WHAT IS BEING ASKED:
Omit the pictures from the listing below and print every remaining entry verbatim.

MATERIAL SUPPLIED:
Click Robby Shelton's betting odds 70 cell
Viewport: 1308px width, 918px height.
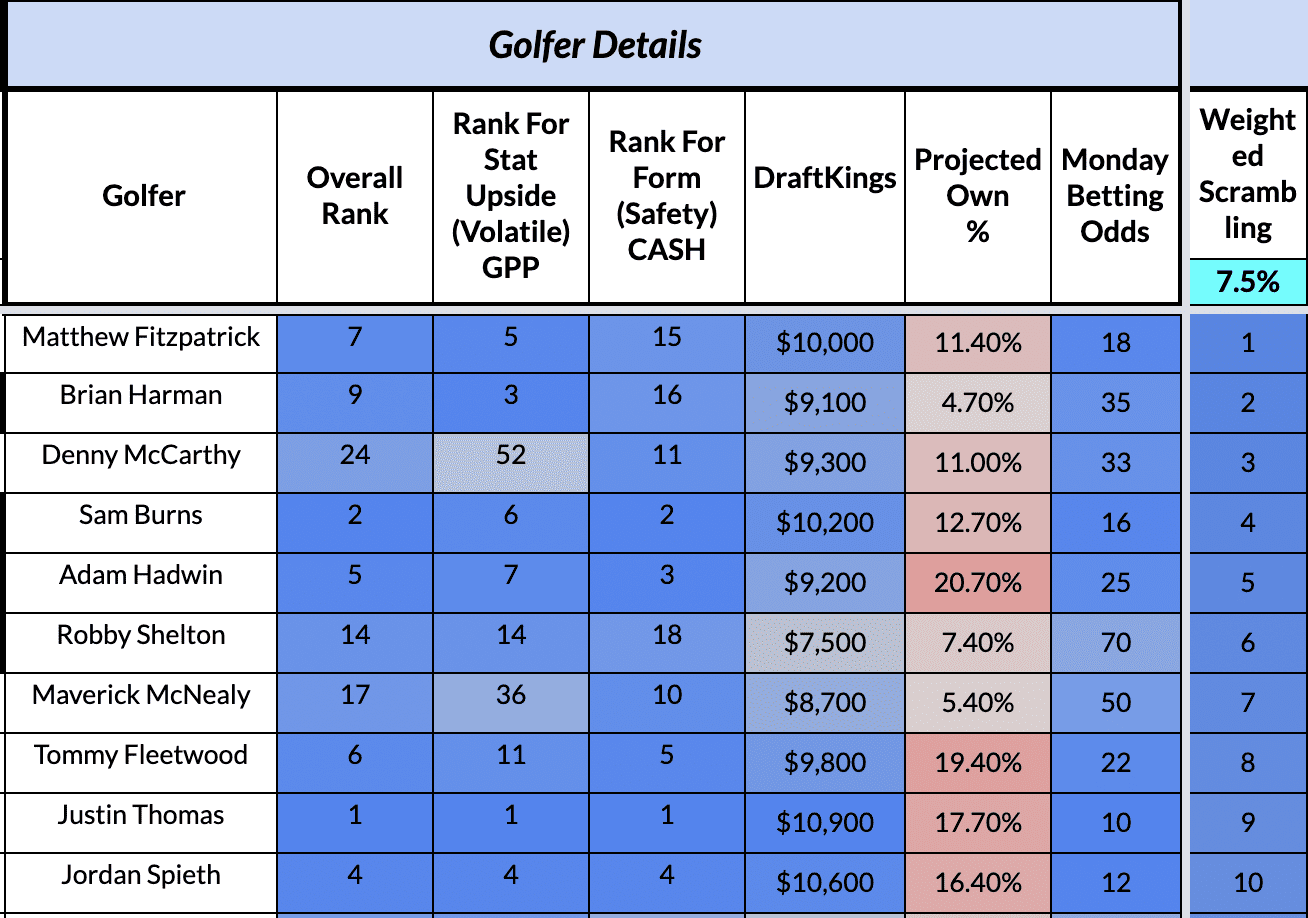pyautogui.click(x=1115, y=643)
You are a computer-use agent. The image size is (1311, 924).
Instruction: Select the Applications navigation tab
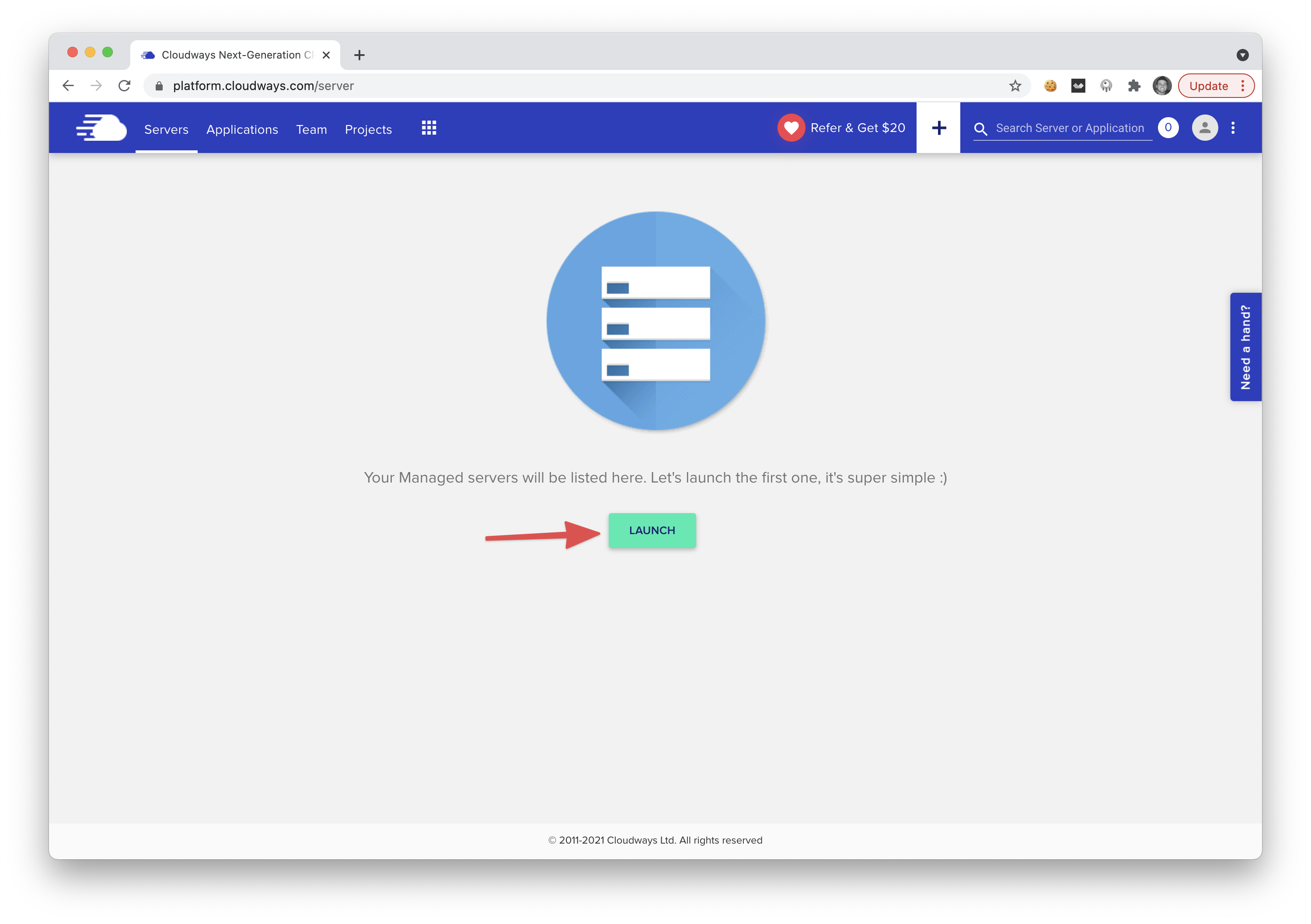[241, 127]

RESULT:
Click Robby Shelton's betting odds 70 cell
Viewport: 1308px width, 918px height.
pyautogui.click(x=1115, y=643)
You are a computer-use agent. The image size is (1311, 924).
Instruction: Select the Applications navigation tab
[241, 127]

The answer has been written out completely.